● **WORK INSTRUCTIONS**: Say how many lines of the records include the string "account". Nothing else belongs in the answer.
*** Begin section ***
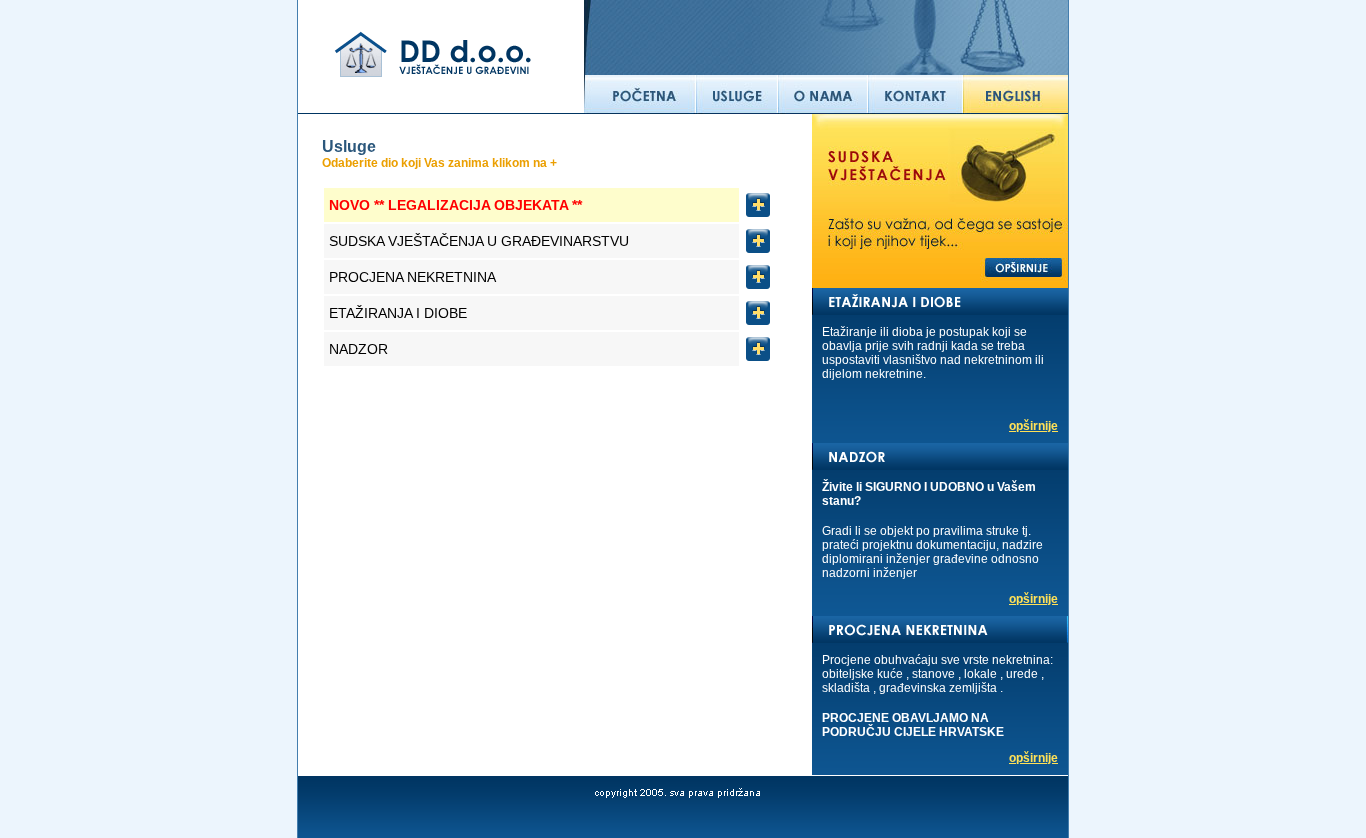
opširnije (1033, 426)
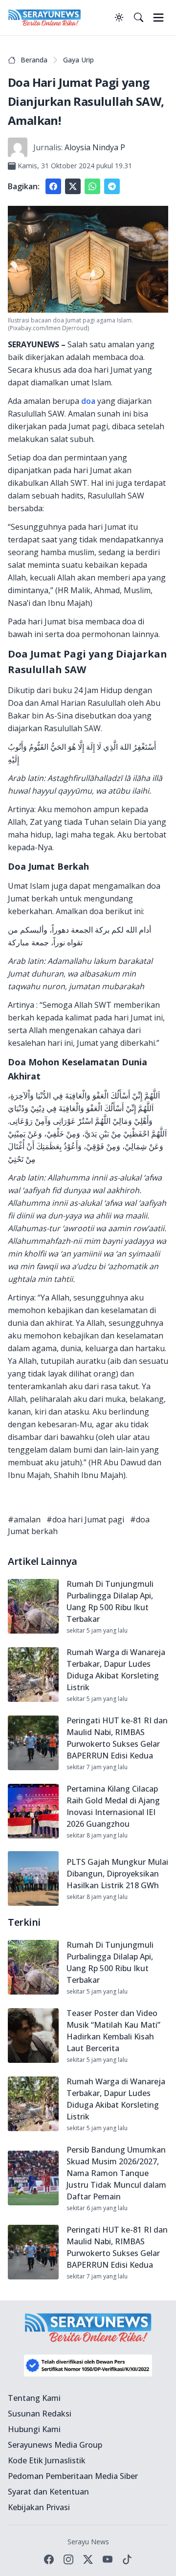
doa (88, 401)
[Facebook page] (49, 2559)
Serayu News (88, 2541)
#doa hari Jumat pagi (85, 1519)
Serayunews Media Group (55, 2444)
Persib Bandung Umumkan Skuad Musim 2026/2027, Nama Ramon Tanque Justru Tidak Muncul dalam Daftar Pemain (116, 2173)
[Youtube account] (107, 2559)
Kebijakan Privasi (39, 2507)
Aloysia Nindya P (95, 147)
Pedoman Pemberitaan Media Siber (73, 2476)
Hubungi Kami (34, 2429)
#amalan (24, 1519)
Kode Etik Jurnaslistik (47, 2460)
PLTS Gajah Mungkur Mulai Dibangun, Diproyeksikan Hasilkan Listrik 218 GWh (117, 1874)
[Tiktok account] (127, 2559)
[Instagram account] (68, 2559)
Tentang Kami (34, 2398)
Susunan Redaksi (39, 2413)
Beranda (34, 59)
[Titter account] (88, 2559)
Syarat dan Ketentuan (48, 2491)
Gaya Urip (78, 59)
*** End section ***
● **REPLY**: 4